Dari sudut pandang teori akuntansi, manajemen laba sangat ditentukan oleh motivasi manajer perusahaan. Motivasi yang berbeda akan menghasilkan besaran manajemen laba yang berbeda, seperti antara manajer yang juga sekaligus sebagai pemegang saham dan manajer yang tidak sebagai pemegang saham. Dua hal tersebut akan mempengaruhi akan mempengaruhi manajemen laba, sebab kepemilikan seorang manajer akan ikut menentukan kebijakan dan pengambilan keputusan terhadap metode akuntansi yang diterapkan pada perusahaan yang mereka kelola. Secara umum dapat dikatakan bahwa presentase tertentu kepemilikan saham oleh pihak manajemen cenderung mempengaruhi tindakan manajemen laba (Gideon,2005). Warfield et al., (1995) menemukan adanya hubungan negatif antara kepemilikan manajerial dan discretionary sebagai ukuran dari manajemen laba dan berhubungan positif antara kepemilikan manajerial dengan kandungan informasi dalam laba. Proporsi Dewan Komisaris Independen dan Manajemen Laba. Fama dan Jensen (1983) menyatakan bahwa non-executive director
(
Komisaris Independen ) dapat bertindak sebagai penengah dalam perselisihan yang terjadi diantara para manajer internal dan mengatasi kebijakan manajemen serta memberikan nasihat kepada manajemen. Komisaris independen merupakan posisi terbaik untuk melaksanakan fungsi monitoring agar tercipta perusahaan yang Good Corporate Governance. Hasil penelitian Dechow, Patricia, Sloan dan Sweneey (1996), Klein (2002), Chtourou et al., (2001), Pratana dan Mas’ud (2003), dan Xie, Biao, Wallace dan Peter (2003) menyimpulkan bahwa perusahaan yang memiliki proporsi anggota dewan komisaris yang berasal dari luar perusahaan atau outside director dapat mempengaruhi tindakan manajemen laba. Sehingga, jika anggota dewan komisaris dari luar meningkatkan tindakan pengawasan, hal ini juga akan berhubungan dengan makin rendahnya penggunaan discretionary accruals (Cornett et al.,2006).

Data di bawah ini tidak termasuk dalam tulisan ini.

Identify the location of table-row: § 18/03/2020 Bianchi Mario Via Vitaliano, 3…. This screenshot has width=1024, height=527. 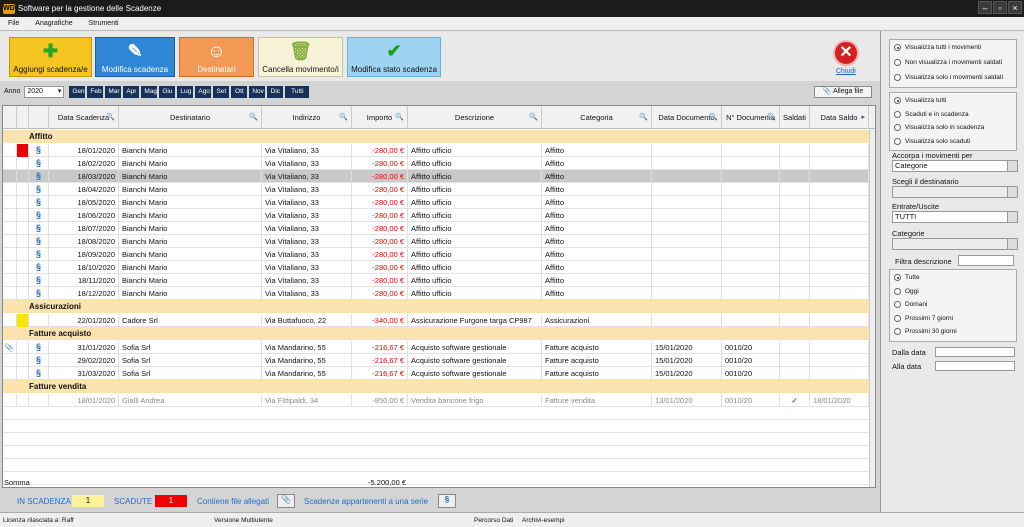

Ukuran Dewan Komisaris dan Manajemen Laba. Jensen (1993) dan Lipton dan Lorsch (1992) dalam Beiner, Drobetz, Schmid dan Zimmermann (2003) merupakan yang pertama menyimpulkan bahwa ukuran dewan komisaris merupakan bagian dari mekanisme Corporate Governance. Hal ini diperkuat oleh pendapat Allen dan Gale (2000) dalam Beiner et al. (2003) yang menegaskan bahwa komisaris merupakan mekanisme governance yang penting. Mereka juga menyarankan bahwa dewan komisaris yang ukurannya besar kurang efektif daripada dewan yang ukurannya kecil. Penelitian yang dilakukan Yenmarck (1996), Beaslley (1996) dan Jensen (1993) juga menyimpulkan bahwa dewan komisaris yang berukuran kecil akan lebih efektif dalam melakukan tindakan pengawasan dibandingkan dewan komisaris berukuran besar. Ukuran dewan komisaris yang besar dianggap kurang efektif dalam menjalankan fungsinya karena sulit dalam komunikasi, koordinasi serta pembuatan keputusan. Manajemen Laba dan Kinerja Keuangan. Manajemen laba dilakukan oleh manajer pada faktor – faktor fundamental perusahaan, yaitu dengan intervensi pada penyusunan laporan keuangan berdasarkan akuntansi akrual. Padahal kinerja fundamental perusahaan terebut digunakan oleh pemodal untuk meniai prospek perusahaan, yang tercermin pada kinerja saham. Manajemen laba yang dilakukan manajer pada laporan keuangan tersebut akan mempengaruhi kinerja saham (Haris, 2004). Bryshaw dan Eldin (1989) menemukan bukti bahwa alasan manajemen melakukan manajemen laba adalah : (1) skema kompensasi manajemen yang dihubungkan dengan kinerja perusahaan yang disajikan dalam laba akuntansi yang dilaporkan; serta (2) fluktuasi dalam
kinerja manajemen dapat mengakibatkan intervensi pemilik untuk menggani manajemen dengan pengambilalihan secara langsung. Cornett et al., (2006) menemukan adanya pengruh mekanisme corporate governance terhadap penurunan discretionary accruals sebagai ukuran dari manajemen laba dan berhubungan positif dengan CFROA. Hasil ini diinterprestasikan sebagai indikasi bahwa CFROA merupakan fungsi positif dari indikator mekanisme corporate governance. Mekanisme corporate gocernance dapat mengurangi dorongan manajer melakukan (earning management), sehingga CFROA yang dilaporkan merefleksikan keadaan yang sebenarnya. Kerangka Penelitian ini digambarkan sebagai berikut : Mekanisme Good Corporate Governance
Kepemilikan Institusional Kepemilikan Manajerial Independensi Dewan Komisaris
Manajemen Laba
Kinerja Keuangan
Ukuran Dewan Komisaris Hipotesis. Dalam penelitian diajukan hipotesis dengan rumusan sebagai berikut : H1: Kepemilikan institusional berpengaruh negatif terhadap Manajemen Laba. H2: Kepemilikan manajerial berpengaruh negatif terhadap Manajemen Laba. H3: Proporsi dewan komisaris independen berpengaruh negatif terhadap Manajemen Laba.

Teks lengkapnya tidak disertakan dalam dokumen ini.